__Document segment__
Ransome Victory Plough (American spelling "plow") is a type of single-share mouldboard plough commonly used throughout Southern Africa. Introduced into much of Southern Africa in the mid-1920s via European farmers and missionaries, it was quickly adopted over earlier, heavier models that required multiple spans (teams) of oxen. The Ransome Victory's relatively light weight allowed it to be pulled by a single span of oxen, allowing more smallholder farmers who owned fewer cattle to utilize the technology.

The Ransome Victory Plough's most recognizable feature is the vertically adjustable pivot wheel in front of the ploughshare (as opposed to a cutting knife or wheel). This pivot wheel, combined with an offset tension bar to which the chain from the yoke is connected, causes the forward motion of oxen to force the blade into the soil. However, the tension bar is typically far weaker than the main plough beam, and is likely the first part of the plough to break. The difficulty of accessing spare parts causes many farmers to simply chain the oxen to the front of the beam, after which the ploughman must use his own strength to keep the plowshare in the soil. Another notable feature is the relatively short mouldboard, which lessens the amount of draft force necessary to pull the plow.

== History ==
Introduction of the Ransome Victory and its subsequent widespread adoption led to the rapid expansion of agriculture, particularly in the semi-arid regions of Southern Africa. For example, in Northern Rhodesia (now Zambia), the use of the R.V. plough on the Tonga Plateau allowed for a vast expansion in the cultivation of maize by African farmers in the region. This expansion was in large part due to the ability to cultivate exponentially greater amounts of land utilizing the plough, as compared to hand cultivation. The success of maize agriculture was to such an extent that the region eventually gained the moniker "The Breadbasket of Zambia".

(Data records)
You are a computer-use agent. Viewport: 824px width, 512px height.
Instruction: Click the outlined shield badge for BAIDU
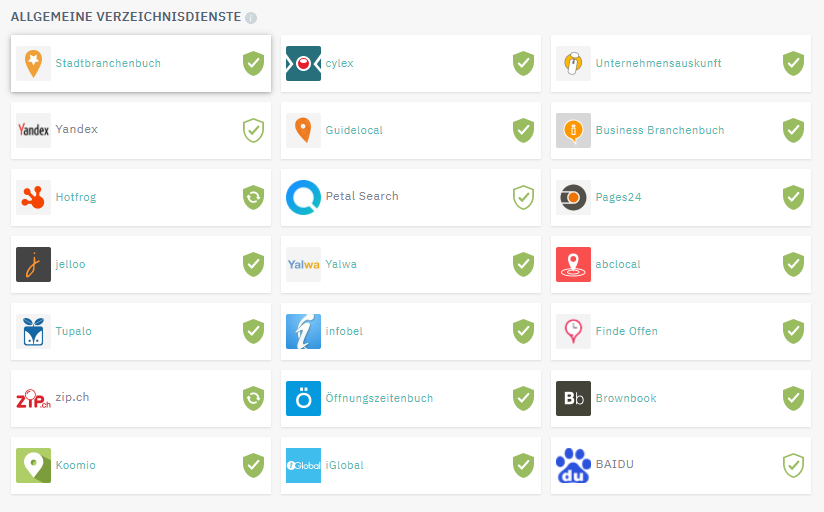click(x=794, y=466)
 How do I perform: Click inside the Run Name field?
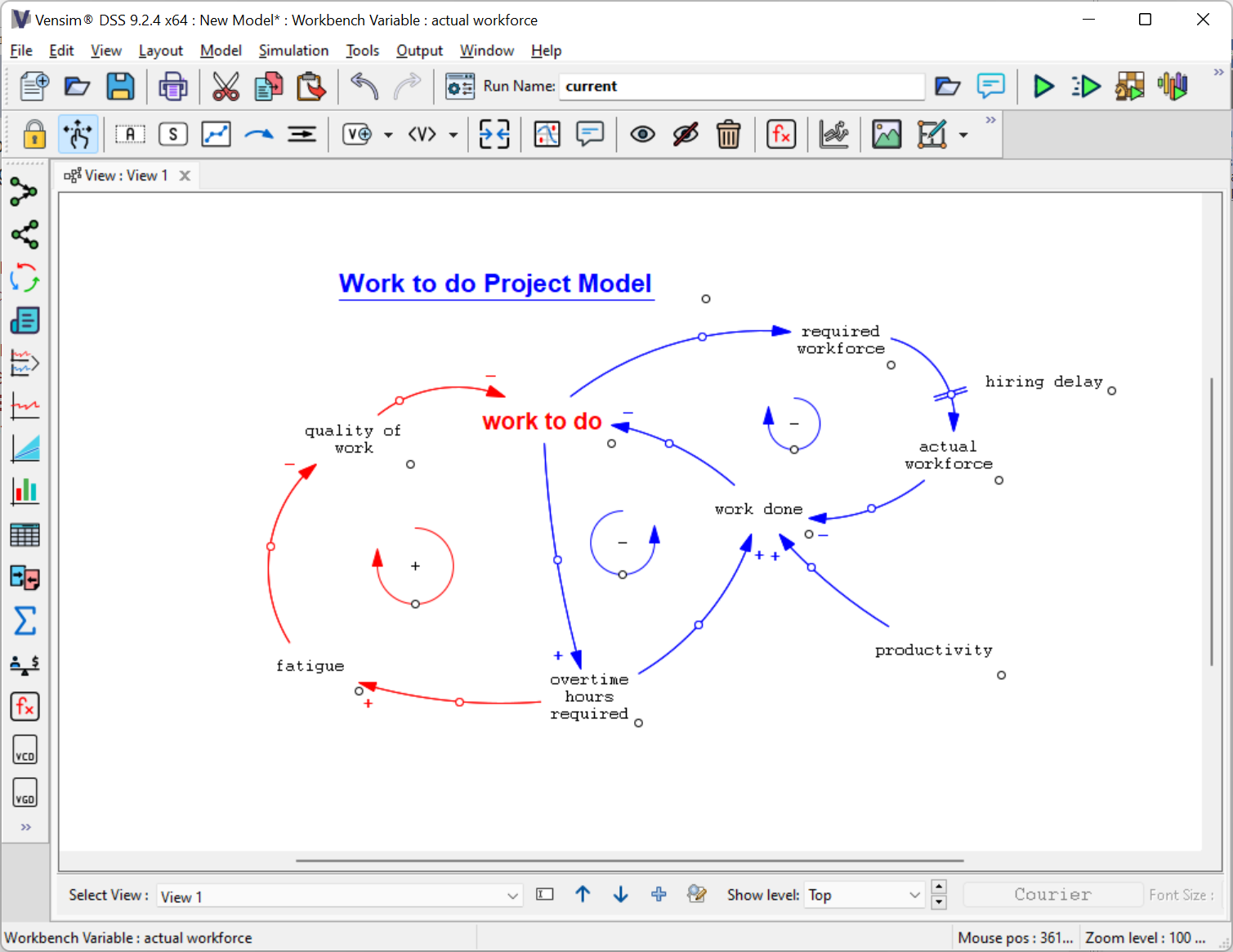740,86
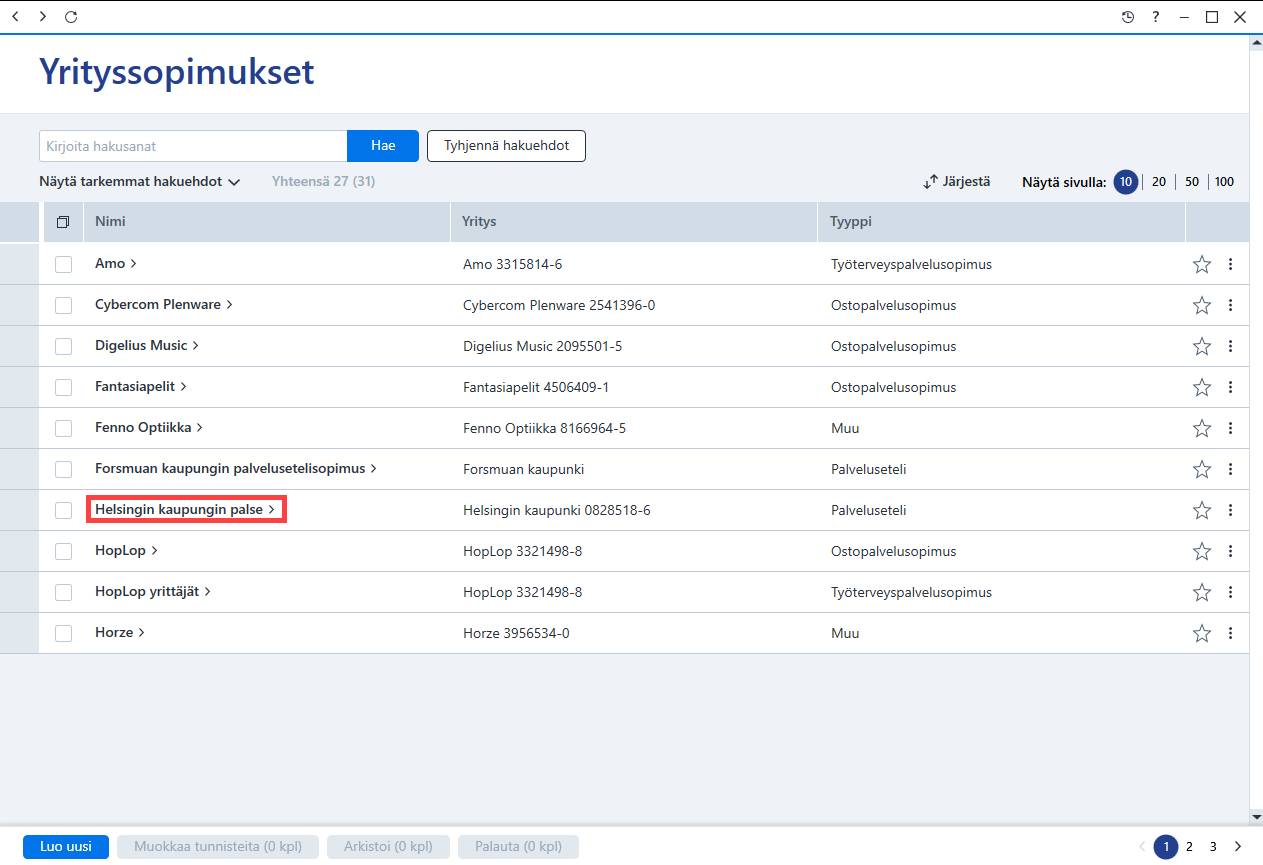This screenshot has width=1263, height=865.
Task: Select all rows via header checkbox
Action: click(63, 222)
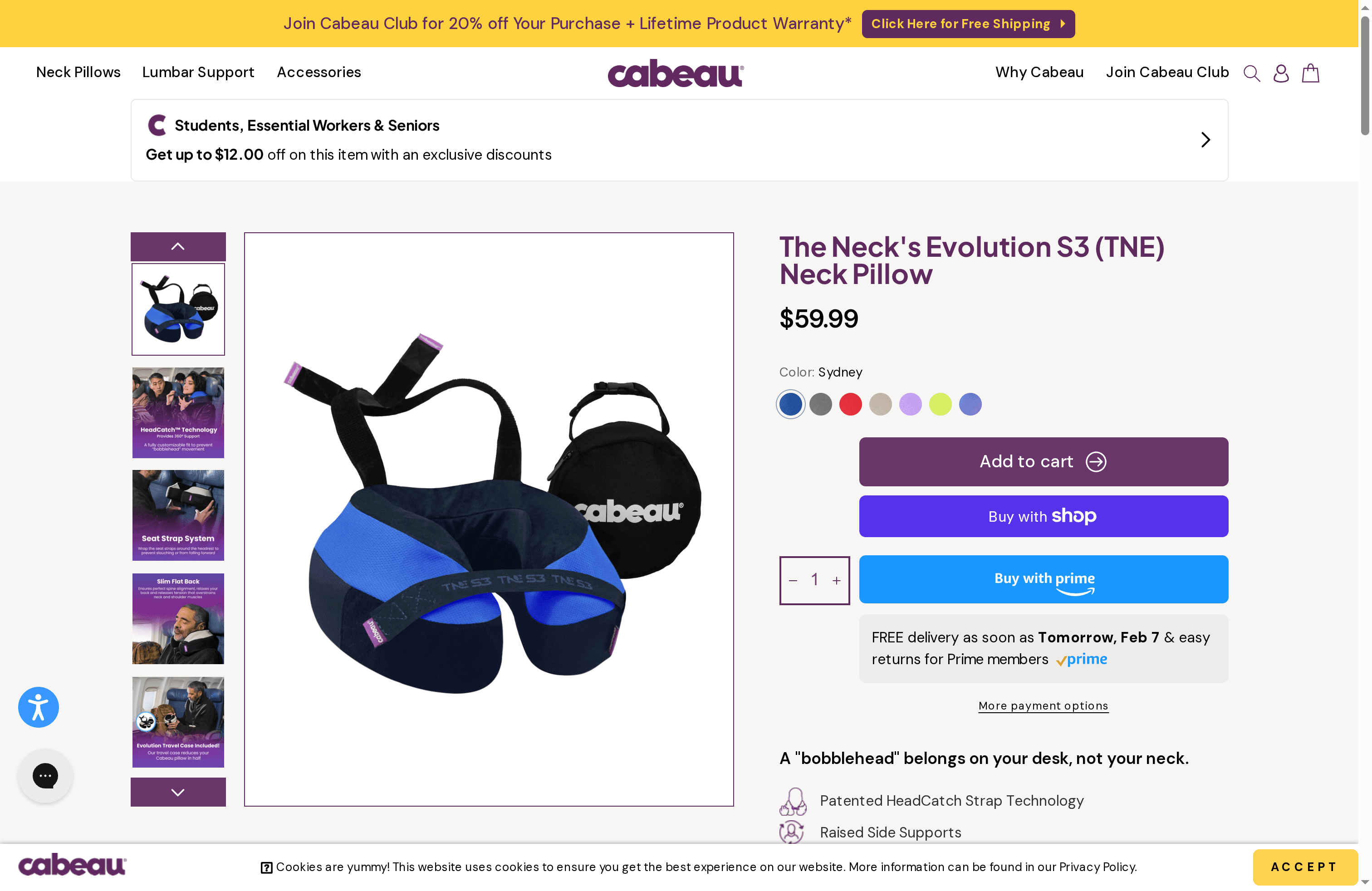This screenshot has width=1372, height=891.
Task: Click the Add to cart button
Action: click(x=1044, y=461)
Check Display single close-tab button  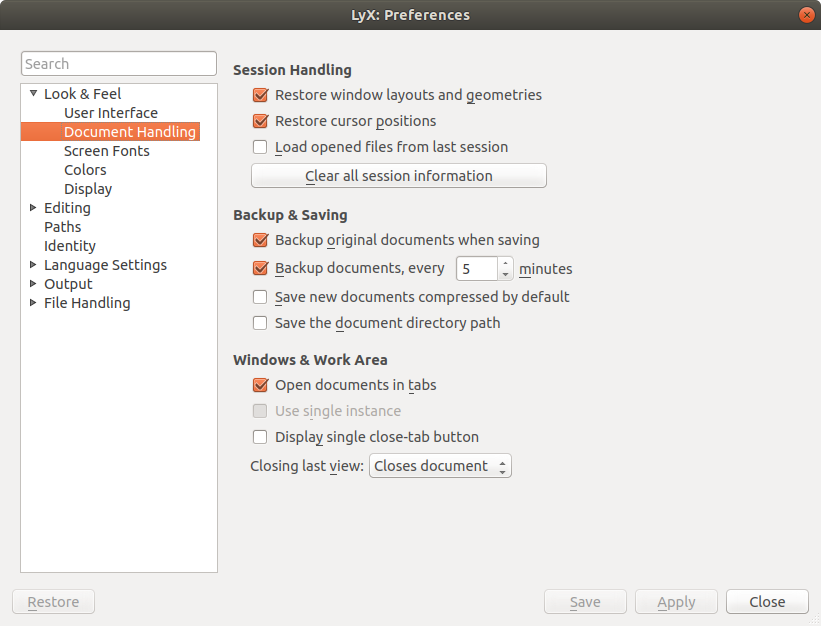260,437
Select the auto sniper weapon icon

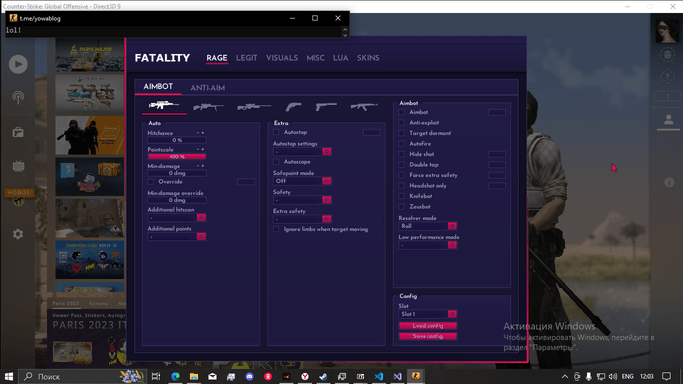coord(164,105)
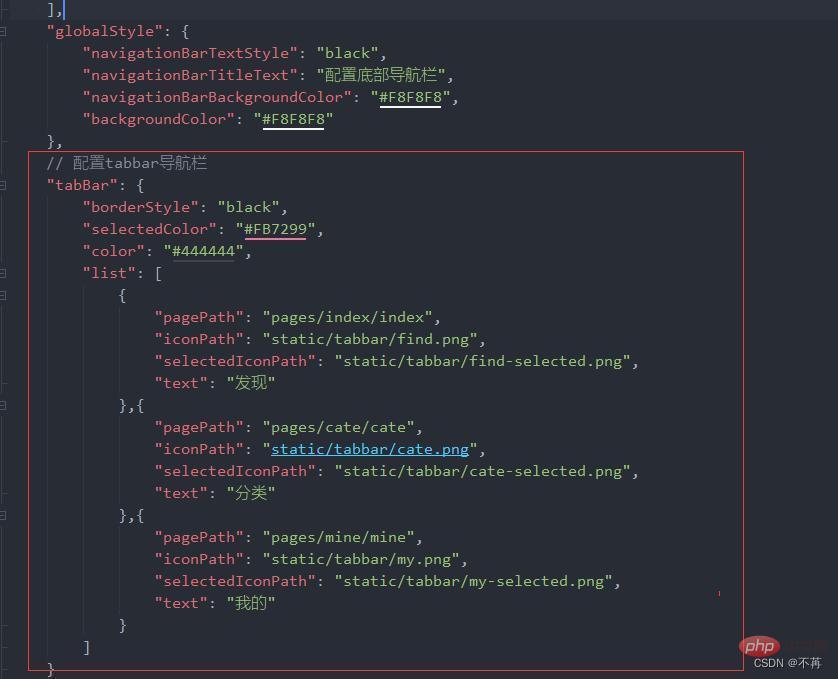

__Required actions__
1. Reproduce, word for word, everything in the Ransome Victory Plough text from "The Ransome Victory Plough's" down to "pull the plow.".
2. Answer these questions from the Ransome Victory Plough text:
(a) When was the plough introduced into much of Southern Africa?
(b) Which part of the plough is likely the first to break?
(c) What moniker did the region using the plough eventually gain?
The rows have no connection to the Ransome Victory Plough text.

__Responses for each task__
1.
The Ransome Victory Plough's most recognizable feature is the vertically adjustable pivot wheel in front of the ploughshare (as opposed to a cutting knife or wheel). This pivot wheel, combined with an offset tension bar to which the chain from the yoke is connected, causes the forward motion of oxen to force the blade into the soil. However, the tension bar is typically far weaker than the main plough beam, and is likely the first part of the plough to break. The difficulty of accessing spare parts causes many farmers to simply chain the oxen to the front of the beam, after which the ploughman must use his own strength to keep the plowshare in the soil. Another notable feature is the relatively short mouldboard, which lessens the amount of draft force necessary to pull the plow.

2.
(a) In the mid-1920s.
(b) The tension bar.
(c) "The Breadbasket of Zambia".